Sunday, June 15, 2008

home

I think I just realized one of the hardest things in life - saying goodbye. These last 3 weeks have really been an amazing experience for me. I got to see the beautiful Greek landscapes, I learned about the many magnificent mosaics and how the Greeks identify themselves today, and I met 16 new friends who even though I may never see some of them again - we will be facebook friends for life.
Friday was officially our last day all together as a class. We took the final exam that morning and then after we all took our teacher out to lunch. The exam wasn't that bad either. I knew the information enough that I was perfectly ready for our final which was just an essay. I actually enjoyed writing it. So after the final, we all headed to a cafe right around the corner from our Center. After the final, I started feeling probably a million emotions. I was happy to have been done with the essay, I was proud to have walked out feeling like I had written a good, successful essay, I was upset when I thought about leaving my classmates, I was laughing with everyone as we reminisced about the last 3 weeks - I was basically all over the place in my head. So we head to lunch and we're all laughing and having a good time just like we always have together. We didn't even think about parting or saying goodbye. We just wanted to save this for when we actually had to do it.

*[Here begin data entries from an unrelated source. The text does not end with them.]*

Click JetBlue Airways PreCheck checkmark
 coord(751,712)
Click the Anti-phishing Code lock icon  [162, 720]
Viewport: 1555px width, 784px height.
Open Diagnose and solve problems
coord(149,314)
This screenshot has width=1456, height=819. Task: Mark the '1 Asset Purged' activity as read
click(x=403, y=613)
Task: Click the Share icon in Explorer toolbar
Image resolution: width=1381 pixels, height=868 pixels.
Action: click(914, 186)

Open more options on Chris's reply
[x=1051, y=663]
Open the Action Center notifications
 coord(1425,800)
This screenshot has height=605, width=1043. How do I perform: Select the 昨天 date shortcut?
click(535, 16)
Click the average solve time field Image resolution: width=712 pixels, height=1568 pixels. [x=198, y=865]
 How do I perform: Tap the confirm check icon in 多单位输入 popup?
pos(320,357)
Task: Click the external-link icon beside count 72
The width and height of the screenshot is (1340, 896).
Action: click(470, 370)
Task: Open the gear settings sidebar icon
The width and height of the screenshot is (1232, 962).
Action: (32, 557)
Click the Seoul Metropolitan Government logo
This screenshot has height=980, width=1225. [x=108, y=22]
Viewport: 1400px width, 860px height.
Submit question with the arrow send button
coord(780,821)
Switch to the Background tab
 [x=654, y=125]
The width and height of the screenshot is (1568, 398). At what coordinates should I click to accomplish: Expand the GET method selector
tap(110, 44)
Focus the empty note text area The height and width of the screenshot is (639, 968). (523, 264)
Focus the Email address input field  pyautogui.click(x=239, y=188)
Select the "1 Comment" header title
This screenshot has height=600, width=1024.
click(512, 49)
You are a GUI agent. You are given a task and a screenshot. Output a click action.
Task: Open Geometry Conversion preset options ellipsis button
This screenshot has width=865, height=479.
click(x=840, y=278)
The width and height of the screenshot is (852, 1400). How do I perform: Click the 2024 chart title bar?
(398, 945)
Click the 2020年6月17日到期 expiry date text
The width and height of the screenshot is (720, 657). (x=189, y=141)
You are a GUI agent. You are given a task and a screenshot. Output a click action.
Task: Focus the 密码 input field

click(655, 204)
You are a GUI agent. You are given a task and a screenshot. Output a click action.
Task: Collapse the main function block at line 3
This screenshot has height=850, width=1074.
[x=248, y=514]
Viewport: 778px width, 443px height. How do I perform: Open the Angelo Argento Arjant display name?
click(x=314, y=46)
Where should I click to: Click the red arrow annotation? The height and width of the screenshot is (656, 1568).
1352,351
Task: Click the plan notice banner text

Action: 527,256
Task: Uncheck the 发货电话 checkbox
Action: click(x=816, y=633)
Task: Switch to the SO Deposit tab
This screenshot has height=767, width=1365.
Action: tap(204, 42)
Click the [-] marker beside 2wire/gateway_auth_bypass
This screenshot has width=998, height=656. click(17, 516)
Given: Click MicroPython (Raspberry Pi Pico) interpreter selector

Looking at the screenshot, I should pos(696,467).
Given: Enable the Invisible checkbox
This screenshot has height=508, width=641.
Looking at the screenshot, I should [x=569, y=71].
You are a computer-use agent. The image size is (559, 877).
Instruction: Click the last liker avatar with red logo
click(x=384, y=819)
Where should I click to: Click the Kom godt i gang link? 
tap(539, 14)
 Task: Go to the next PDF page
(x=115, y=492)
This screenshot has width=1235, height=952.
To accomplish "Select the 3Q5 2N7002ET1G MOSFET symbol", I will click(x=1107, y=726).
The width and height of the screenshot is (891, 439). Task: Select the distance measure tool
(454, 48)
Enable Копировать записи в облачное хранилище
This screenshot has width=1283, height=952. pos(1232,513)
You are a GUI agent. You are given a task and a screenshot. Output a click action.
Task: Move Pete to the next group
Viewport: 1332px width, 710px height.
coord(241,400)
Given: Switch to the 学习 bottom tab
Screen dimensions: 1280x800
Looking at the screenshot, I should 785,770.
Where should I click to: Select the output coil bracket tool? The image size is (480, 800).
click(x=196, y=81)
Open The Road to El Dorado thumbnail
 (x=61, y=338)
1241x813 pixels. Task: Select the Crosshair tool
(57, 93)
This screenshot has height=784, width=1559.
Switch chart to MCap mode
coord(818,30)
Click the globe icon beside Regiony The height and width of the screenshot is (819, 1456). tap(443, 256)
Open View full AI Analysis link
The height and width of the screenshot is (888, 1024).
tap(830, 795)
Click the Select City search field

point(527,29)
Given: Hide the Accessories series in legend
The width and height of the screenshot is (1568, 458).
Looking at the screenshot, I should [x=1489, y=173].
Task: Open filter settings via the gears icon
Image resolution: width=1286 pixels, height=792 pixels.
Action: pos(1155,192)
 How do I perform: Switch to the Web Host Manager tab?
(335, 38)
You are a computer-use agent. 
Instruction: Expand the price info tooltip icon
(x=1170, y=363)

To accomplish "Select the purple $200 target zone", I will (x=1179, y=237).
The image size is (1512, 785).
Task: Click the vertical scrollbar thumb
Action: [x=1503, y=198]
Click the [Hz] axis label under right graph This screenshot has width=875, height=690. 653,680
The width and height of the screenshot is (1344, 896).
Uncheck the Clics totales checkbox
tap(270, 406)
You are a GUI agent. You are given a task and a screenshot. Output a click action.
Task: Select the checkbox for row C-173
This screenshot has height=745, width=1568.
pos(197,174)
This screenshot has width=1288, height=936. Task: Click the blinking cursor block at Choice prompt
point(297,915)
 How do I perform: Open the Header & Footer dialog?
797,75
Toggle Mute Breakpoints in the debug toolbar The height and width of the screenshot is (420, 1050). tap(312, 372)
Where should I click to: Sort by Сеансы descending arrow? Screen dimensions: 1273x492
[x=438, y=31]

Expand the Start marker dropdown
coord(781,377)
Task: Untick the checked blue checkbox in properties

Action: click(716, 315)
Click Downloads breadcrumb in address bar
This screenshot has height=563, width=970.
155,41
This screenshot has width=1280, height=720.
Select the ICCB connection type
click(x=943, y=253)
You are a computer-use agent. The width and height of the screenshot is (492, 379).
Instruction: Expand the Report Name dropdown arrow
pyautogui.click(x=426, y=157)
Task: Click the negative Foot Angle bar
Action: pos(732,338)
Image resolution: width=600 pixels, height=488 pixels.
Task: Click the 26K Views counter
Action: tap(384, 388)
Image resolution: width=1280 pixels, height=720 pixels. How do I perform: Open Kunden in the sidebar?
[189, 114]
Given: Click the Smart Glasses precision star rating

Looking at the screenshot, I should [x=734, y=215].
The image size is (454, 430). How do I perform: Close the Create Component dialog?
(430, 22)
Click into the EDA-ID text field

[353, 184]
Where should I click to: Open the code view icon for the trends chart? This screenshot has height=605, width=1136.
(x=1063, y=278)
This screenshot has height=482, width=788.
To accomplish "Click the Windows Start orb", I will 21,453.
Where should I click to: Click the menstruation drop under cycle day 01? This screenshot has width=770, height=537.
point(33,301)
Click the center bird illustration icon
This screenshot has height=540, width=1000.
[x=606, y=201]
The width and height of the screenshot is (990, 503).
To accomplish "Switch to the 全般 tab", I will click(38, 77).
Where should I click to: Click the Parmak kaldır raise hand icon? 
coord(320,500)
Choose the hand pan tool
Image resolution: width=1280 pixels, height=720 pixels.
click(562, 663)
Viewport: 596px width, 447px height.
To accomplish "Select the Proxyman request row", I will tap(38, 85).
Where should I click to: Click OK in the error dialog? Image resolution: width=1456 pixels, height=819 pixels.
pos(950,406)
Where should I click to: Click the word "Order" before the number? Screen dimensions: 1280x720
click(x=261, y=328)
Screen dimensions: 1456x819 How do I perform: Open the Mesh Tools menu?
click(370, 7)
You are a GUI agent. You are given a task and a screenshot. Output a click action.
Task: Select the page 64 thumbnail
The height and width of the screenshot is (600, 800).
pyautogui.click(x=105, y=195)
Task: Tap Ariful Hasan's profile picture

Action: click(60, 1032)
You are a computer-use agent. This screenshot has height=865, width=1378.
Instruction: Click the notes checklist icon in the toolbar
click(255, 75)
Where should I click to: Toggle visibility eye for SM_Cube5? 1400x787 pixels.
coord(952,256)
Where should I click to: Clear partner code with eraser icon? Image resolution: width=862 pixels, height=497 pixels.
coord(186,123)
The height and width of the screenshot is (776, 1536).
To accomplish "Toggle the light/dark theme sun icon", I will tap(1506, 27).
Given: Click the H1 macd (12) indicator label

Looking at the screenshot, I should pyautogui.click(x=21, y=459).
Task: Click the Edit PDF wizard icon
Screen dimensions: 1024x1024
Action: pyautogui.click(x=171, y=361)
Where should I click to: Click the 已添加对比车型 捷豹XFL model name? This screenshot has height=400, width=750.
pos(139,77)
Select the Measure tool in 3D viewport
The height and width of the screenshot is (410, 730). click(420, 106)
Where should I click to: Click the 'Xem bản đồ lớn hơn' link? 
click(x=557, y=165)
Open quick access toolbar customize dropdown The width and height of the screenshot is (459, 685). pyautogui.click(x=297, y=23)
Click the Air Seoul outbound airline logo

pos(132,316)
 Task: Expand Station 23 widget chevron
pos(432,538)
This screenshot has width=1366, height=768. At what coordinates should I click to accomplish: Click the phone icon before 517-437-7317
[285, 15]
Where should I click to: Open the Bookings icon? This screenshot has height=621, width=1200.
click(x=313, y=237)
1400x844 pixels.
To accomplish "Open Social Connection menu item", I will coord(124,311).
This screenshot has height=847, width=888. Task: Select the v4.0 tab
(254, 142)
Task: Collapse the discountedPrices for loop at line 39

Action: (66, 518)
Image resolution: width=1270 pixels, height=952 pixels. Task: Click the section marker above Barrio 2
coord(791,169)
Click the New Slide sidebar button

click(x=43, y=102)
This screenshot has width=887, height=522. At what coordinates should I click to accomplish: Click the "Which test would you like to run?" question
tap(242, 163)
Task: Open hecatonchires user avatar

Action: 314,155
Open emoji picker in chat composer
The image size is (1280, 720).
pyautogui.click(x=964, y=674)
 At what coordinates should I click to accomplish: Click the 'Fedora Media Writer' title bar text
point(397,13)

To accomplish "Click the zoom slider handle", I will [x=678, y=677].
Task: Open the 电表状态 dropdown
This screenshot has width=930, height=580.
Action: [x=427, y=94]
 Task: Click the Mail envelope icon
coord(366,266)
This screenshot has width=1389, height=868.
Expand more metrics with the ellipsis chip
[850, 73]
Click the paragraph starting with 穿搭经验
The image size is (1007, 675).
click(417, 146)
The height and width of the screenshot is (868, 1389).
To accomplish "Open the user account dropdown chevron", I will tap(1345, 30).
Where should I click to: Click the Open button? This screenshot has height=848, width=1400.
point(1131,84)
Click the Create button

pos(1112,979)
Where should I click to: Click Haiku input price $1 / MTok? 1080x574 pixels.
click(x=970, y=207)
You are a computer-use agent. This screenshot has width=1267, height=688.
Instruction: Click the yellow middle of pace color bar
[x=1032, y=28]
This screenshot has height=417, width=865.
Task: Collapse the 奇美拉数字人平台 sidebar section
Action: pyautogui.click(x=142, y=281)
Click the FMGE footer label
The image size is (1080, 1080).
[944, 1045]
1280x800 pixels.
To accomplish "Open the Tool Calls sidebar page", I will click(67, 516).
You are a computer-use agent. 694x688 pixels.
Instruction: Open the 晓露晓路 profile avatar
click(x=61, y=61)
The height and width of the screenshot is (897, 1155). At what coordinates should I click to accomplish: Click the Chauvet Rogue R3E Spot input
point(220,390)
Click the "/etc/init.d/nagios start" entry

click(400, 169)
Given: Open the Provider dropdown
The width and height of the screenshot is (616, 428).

But even through all the laughter I couldn't stop thinking about the fact that this was the last time I was going to wake up and see these people. This is the last time I'm going to wake-up at like 8am and prepare for a day of class with everyone whether we'd be climbing a mountain or touring through a museum. In fact there's a lot of "last time" things in life.
The food was pretty good too! I had this mac and cheese like penne pasta and a stuffed tomato. It was good but I didn't really eat much because I was too busy laughing and just having a good time. So we finish lunch and we're heading outside. This was my first goodbye out of 16. I first said goodbye to Alice, my teacher and then second to Julie who was leaving for Mykonos with her roommates for the weekend. While I will probably never see Alice again I will certainly never forget her and what she taught us. She's the reason why I've come back here with such an appreciation and a knowledge of Greek culture. Everything we did was amazing on this trip and I enjoyed every second of it. Then I had to say goodbye to Julie. Julie was awesome - she's from NH and she's a college senior. She did my make-up and hair when we went out in Mykonos. She cried when we all said goodbye to her. I gave her two hugs.
The rest of us decided to meet at 4:30 for gelato to say goodbye to Alex and Sarah who were leaving for Santorini for the weekend. So in between lunch and gelato, I went with heather, lauren and cathy to the Bizarre to do some last minute shopping. I was wearing myself out at the Bizarre. After about 2 hours of shopping we were exhausted so I go back to the apartment with about an hour left til gelato. I was seriously dredding saying goodbye to Alex and Sarah. Alex, Sarah and I hung out a lot over this past week and really got to know each other. We became really, really good friends. The two of them were staying for the next session so I wanted more than anything to stay. So we all met at 4:30 and had our last gelato and said goodbye to two. Alex and Sarah's ferry was scheduled to leave at 8:00 so they had to leave at 6:30pm. After everyone pretty much left around 5 or 5:30 I stuck around and hung out with them until the two of them got on the taxi and left to catch the ferry at Santorini. You know how people talk about how they don't actually feel things until they hit them. Well it hit me that it was officially over as I watched the taxi drive away. "parting is such sweet sorrow." I think I say this quote a lot. Sarah lives in L.A., CA and Alex lives in New York. We decided that the next time we see each other will be the beginning of next summer when Alex and I meet up to drive across the country on a mo-ped to stay with Sarah. Man I'm going to miss them.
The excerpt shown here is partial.